Jean-Yves Frétigné et Aurélien Poidevin, L’administration des institutions culturelles en France et en Italie, Mont-Saint-Aignan, Presses universitaires de Rouen et du Havre, 2020, 220 p.

Texte

Comment évoluent les rapports de l’État-nation, déjà bâti ou en construction, et la sphère de la création et de la diffusion culturelles ? C’est à cette question formulée par Jean-François Sirinelli dans la préface que cet ouvrage tente de répondre. Il est le fruit d’un colloque1 portant sur l’administration des institutions culturelles en France et en Italie des années 1860 à la Libération, organisé par deux membres du Groupe de recherche d’Histoire de l’Université de Rouen-Normandie (GRHis) : Jean-Yves Frétigné, maître de conférence en histoire, spécialiste d’histoire politique et intellectuelle de l’Italie (XIXe-XXe siècles) et des relations franco-italiennes, et par Aurélien Poidevin, professeur agrégé d’histoire, spécialiste de l’histoire administrative, politique et sociale du spectacle vivant (XIXe-XXe siècles). Son objet est l’étude de l’action de la puissance publique à l’œuvre dans ce qui peut être appelé une « protopolitique culturelle » (préface). Le choix d’une perspective croisée associant histoire culturelle et histoire de l’État en mobilisant les outils de l’histoire administrative permet de se placer dans le sillage des renouvellements historiographiques des années 1990 tant en histoire culturelle, en histoire des politiques culturelles et des politiques du patrimoine qu’en histoire administrative. L’appréhension de ces politiques se fait notamment à l’échelle de l’établissement, par exemple le musée, pour mettre l’accent sur l’histoire des politiques du patrimoine, longtemps demeurées le parent pauvre de l’histoire culturelle comme l’a constaté Philippe Poirrier2. L’approche comparatiste proposée vise à présenter de nombreuses études de cas sur ces deux terrains et à faire de cet ouvrage un laboratoire expérimental permettant d’esquisser de premières conclusions sur le rôle de la puissance publique dans le développement des institutions culturelles. Rassemblant des chercheurs français et italiens, l’ouvrage se divise en treize études de cas, s’articulant autour de quatre axes : la définition de la politique culturelle, sa temporalité, les logiques centralisatrices et décentralisatrices à l’œuvre et la question de l’instrumentalisation de l’art à des fins de propagande.

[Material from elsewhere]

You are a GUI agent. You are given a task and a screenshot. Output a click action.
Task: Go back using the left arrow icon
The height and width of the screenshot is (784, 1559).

Parler de politique culturelle avant la lettre suppose de chercher à mieux circonscrire cet objet. Michel Biard recherche ainsi si l’on peut voir dans la période de la Révolution française un moment de naissance d’une politique publique de la culture. En insistant sur la continuité des pratiques de l’Ancien Régime qui s’inscrivent dans de nouvelles institutions débarrassées d’anciens blocages structurels, il identifie une période d’une nouvelle culture politique plutôt que d’une politique de la culture (p. 23-38). Du côté italien, Carlotta Sorba étudie les rapports des États italiens de la première moitié du XIXe siècle avec les institutions théâtrales et le domaine des Antiquités et des Beaux-Arts. Bien que l’intérêt des autorités publiques pour les questions culturelles soit évident dans les États préunitaires italiens, il est difficile de parler de politique culturelle officielle : les efforts de réforme et d’intervention – surtout dans les années 1820-1830 – se placent dans la continuité des politiques du début du siècle – et les États se sont surtout limités à contrôler et à surveiller (p. 39-50). Revenant du côté français, Jean-Charles Geslot s’intéresse au Second Empire et à la Troisième République et souligne le jeu de continuité-discontinuité à l’œuvre entre les deux périodes malgré le bouleversement de 1870. Le mécénat d’État et la croissance de l’intervention dans le domaine du patrimoine permettent d’établir un lien net entre les deux périodes mais le manque d’un projet global et assumé ainsi que l’absence d’une administration culturelle à proprement parler ne permet cependant pas d’identifier de véritable politique culturelle (p. 51-71).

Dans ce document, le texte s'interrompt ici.